__Problem details__:
Arrange the records from the line containing "Image resolution: width=972" up to and including the line containing "The width and height of the screenshot is (653, 442)." as a JSON list of strings, one string per line, omitting blank lines.
[[ Input material open ]]
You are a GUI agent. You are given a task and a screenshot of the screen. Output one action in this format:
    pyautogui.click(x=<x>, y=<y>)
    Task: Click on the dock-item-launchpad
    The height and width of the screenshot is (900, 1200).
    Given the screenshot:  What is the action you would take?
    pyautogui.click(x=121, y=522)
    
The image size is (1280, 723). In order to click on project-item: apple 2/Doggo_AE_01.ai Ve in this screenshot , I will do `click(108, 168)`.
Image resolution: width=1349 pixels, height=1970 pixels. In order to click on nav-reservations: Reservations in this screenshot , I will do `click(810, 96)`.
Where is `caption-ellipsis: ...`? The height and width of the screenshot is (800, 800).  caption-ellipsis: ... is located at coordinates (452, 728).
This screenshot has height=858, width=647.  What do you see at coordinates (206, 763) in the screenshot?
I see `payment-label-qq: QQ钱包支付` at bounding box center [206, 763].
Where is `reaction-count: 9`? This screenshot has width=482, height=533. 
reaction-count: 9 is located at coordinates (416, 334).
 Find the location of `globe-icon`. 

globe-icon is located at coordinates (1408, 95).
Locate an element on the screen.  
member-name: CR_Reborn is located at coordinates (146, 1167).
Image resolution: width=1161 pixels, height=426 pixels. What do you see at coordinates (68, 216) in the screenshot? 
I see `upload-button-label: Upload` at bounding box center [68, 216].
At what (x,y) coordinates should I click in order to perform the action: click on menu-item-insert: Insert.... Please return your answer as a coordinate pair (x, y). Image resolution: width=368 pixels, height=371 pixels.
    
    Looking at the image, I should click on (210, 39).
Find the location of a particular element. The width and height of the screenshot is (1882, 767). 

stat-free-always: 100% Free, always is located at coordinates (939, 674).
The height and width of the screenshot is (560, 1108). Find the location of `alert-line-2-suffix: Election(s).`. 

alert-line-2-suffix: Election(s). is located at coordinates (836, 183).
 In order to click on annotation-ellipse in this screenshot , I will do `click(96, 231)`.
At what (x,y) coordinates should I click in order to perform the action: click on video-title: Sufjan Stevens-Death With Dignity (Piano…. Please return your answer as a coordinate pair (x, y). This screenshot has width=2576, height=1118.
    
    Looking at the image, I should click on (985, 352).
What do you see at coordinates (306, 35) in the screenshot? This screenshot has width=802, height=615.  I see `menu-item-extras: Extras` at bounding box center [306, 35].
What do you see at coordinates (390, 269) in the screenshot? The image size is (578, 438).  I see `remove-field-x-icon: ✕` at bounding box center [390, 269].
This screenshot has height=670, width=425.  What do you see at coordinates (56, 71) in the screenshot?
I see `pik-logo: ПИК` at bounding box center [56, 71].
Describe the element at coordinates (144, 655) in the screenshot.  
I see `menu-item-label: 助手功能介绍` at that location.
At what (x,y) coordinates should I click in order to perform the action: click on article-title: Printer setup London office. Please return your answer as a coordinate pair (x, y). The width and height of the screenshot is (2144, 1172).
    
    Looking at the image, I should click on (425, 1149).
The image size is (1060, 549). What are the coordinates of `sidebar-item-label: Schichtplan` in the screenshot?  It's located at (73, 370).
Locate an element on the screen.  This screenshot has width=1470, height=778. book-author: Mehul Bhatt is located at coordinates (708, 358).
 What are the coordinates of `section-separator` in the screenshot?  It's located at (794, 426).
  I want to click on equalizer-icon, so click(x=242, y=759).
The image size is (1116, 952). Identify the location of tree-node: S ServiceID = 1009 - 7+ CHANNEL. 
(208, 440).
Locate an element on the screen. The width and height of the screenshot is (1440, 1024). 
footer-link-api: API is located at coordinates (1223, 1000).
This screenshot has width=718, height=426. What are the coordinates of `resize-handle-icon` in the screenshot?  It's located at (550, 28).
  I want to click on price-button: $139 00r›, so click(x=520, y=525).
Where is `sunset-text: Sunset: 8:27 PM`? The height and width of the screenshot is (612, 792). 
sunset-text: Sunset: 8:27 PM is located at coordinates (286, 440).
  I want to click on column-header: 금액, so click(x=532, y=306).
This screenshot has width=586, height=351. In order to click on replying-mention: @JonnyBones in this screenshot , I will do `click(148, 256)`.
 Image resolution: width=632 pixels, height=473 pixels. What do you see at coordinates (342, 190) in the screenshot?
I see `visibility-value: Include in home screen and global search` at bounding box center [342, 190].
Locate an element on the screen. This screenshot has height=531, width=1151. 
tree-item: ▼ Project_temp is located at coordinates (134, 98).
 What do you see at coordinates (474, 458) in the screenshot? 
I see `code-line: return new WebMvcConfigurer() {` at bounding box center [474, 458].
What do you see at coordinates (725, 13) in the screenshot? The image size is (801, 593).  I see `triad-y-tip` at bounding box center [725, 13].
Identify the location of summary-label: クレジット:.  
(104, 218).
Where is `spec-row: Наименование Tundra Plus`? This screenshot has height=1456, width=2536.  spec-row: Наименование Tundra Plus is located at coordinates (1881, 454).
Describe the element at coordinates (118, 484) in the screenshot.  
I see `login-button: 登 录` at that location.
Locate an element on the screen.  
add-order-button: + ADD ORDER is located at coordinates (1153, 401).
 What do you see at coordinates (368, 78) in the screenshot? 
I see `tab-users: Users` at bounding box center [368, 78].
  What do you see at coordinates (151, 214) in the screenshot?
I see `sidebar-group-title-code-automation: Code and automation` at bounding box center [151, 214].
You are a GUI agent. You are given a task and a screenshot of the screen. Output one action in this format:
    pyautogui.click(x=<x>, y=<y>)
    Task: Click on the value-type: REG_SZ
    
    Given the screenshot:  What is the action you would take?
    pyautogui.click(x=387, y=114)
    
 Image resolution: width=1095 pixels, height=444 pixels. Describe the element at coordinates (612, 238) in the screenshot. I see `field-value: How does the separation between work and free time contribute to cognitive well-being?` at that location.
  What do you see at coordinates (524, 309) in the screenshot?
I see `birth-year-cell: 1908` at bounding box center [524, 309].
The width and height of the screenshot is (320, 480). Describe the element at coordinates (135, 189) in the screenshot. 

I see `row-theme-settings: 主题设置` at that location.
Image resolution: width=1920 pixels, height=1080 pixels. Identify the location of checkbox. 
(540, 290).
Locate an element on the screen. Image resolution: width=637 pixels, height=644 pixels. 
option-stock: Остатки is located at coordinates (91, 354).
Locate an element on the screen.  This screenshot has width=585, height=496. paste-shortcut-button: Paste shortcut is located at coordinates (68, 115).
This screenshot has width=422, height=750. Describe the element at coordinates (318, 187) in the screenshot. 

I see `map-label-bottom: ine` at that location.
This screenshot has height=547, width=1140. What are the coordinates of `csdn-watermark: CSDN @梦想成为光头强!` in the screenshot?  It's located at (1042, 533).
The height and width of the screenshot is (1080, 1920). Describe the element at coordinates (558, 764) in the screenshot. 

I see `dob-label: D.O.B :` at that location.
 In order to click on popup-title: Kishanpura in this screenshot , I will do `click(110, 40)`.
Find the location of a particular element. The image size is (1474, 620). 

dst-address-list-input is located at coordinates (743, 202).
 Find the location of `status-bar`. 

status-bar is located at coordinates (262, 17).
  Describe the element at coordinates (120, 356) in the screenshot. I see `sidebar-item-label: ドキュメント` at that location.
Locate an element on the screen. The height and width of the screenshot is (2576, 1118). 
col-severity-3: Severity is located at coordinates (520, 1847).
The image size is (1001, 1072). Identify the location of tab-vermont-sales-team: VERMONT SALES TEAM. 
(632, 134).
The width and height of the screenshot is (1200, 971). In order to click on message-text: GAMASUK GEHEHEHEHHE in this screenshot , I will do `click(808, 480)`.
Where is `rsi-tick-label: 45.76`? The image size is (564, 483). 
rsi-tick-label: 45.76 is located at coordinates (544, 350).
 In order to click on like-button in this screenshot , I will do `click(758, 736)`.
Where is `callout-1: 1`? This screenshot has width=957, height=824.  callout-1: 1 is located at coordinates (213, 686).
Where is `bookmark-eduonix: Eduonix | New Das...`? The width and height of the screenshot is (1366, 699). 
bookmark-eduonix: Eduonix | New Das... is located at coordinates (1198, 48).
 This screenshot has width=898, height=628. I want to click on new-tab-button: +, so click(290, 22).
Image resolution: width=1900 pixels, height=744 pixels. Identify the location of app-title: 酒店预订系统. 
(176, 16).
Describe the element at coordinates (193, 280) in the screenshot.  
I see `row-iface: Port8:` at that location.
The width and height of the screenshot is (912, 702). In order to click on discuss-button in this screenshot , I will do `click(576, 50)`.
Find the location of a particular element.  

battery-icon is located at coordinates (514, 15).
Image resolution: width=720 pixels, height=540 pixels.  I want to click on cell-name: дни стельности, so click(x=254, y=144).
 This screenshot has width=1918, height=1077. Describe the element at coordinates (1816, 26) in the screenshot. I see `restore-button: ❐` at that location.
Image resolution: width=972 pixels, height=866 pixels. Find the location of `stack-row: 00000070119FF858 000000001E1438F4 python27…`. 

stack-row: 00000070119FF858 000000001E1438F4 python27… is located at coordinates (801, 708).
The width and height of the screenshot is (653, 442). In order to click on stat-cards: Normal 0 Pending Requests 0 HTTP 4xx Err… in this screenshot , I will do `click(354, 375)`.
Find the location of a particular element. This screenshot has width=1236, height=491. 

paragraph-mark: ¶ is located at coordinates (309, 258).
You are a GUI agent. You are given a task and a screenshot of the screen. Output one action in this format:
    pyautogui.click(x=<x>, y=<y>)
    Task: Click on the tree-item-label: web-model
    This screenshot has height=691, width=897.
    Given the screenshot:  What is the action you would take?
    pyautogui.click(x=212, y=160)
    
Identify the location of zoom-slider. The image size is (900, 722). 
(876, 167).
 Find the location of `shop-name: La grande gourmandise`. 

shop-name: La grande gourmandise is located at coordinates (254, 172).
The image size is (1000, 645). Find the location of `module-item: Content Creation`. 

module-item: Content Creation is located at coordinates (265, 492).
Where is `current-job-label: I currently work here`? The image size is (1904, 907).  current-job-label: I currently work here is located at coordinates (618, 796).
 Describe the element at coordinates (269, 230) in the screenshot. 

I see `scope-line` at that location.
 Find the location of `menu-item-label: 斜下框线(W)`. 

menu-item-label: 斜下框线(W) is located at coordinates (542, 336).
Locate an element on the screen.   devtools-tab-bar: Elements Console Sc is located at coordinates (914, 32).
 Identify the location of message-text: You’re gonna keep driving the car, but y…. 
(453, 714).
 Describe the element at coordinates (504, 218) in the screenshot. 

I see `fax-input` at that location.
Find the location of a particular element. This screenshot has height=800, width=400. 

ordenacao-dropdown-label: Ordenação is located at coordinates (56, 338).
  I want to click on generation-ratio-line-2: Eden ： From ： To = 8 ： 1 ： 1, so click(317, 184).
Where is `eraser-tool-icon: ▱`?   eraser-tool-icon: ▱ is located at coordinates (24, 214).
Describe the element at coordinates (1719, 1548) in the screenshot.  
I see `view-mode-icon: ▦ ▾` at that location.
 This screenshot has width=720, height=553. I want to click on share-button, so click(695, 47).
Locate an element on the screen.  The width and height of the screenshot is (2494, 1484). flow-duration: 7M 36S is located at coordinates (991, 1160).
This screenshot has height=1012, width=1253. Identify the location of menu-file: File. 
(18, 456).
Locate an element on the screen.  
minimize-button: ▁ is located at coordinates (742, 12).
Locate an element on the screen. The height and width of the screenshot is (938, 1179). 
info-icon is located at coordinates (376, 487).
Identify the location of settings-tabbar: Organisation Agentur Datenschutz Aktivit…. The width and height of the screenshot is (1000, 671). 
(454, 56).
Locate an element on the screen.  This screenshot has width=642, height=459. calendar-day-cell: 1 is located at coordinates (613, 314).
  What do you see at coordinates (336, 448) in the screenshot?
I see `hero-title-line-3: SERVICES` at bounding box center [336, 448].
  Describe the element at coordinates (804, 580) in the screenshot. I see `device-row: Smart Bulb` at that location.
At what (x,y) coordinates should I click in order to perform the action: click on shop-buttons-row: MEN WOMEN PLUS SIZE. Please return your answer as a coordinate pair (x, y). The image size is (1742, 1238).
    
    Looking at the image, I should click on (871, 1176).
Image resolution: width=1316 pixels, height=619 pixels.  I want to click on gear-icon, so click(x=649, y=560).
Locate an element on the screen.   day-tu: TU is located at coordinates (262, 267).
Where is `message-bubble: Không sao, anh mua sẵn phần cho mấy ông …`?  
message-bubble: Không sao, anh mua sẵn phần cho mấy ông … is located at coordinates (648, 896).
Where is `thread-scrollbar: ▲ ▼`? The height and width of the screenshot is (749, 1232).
[[ Input material closed ]]
__Problem solution__:
[
  "Image resolution: width=972 pixels, height=866 pixels. Find the location of `stack-row: 00000070119FF858 000000001E1438F4 python27…`. ",
  "stack-row: 00000070119FF858 000000001E1438F4 python27… is located at coordinates (801, 708).",
  "The width and height of the screenshot is (653, 442). In order to click on stat-cards: Normal 0 Pending Requests 0 HTTP 4xx Err… in this screenshot , I will do `click(354, 375)`."
]